Today everyone has a digital camera, so we take lots of pictures. We keep an album chronicling each reunion. It’s fun to leaf through the pages, watching the changes as the children grow up and revisiting memories of loved ones no longer with us.

~T-shirts
At one reunion, someone brought several plain t-shirts and some fine-point permanent markers. We signed our names on each shirt, as decorative or simple as we wished. Later, names were drawn to choose the shirts’ lucky recipients. Another time, everyone wore matching t-shirts screen printed with “Rawlins Reunion” across a silhouette of a tree.

~Video recordings
Video recordings of previous reunions are fun to watch and become increasingly precious as the years pass. One of the most enjoyable featured Aunt Mary, one of the seven siblings, sharing memories of her North Dakota childhood and the early years of the family in Washington.

Everyone, young to old, has fun at the Rawlins Reunion



~Games
Different volunteers at each reunion supervise games for kids and grownups. Home-grown fun is best...like this wrap-the-mummy contest, using toilet paper and cooperative volunteers like Delaney.

~Picture Match
This year we had a contest to see who could match the most graduation photos with the present-day versions of the same people. Most kids were able to pick out their own parents and grandparents, and everyone had fun seeing how we’ve changed.

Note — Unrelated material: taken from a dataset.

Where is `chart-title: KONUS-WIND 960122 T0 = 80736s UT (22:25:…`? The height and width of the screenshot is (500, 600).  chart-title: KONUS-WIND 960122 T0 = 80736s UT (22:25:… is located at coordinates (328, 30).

Listening to William's story
~Tell Me a Story
When our great-great-great grandfather Thomas Main Redfield, a blacksmith, was alive, he wrote long poems telling stories of his family and his travels. William Shaw, his many-times-removed great grandson, turned one of those poems about two children being rescued from a runaway horse and carriage into a dramatic reading. His sister Clarissa Austin expanded another family story about Grandmother Ethel and a prairie fire into a narrative that had us all wondering what would happen next.


~Interviews
Young family members were given a list of questions to use in interviewing older members. Then each interviewer introduced his or her partner and shared the fun and surprising facts they’d uncovered.

~Timelines
Eugene and Vicki look over the timeline
In a timeline game, Cousin Vickie handed out strips of paper: yellow for Grandfather Thomas’s side of the family, green for Grandmother Ethel’s, and blue for their descendants. Names and dates were printed on each strip. All those with a strip of paper gathered at the front where we could all see them, and at a signal, they hurried to arrange themselves by color and date. Then each person put his or her family member(s) in the proper place on a vertical timeline. By this time names were becoming familiar and the timeline helped us see the continuity of the generations.

~Sing-Alongs
Everyone knows "Twinkle, Twinkle, Little Star"
We brought one of our most enjoyable family reunions to a close with an old-fashioned sing-along. We’d planned to use old-time favorites such as “Bicycle Built for Two” and “Cruisin’ Down the River on a Sunday Afternoon. We found that not even the oldsters knew all the words, so next time we’ll make song booklets so everybody can join in. Meanwhile, we improvised with a mixture of children’s tunes and campfire songs.

1 comment:

  1. Absolutely AWESOME! I am going to find someone to play the mummy game with me. That one looks like a lot of fun.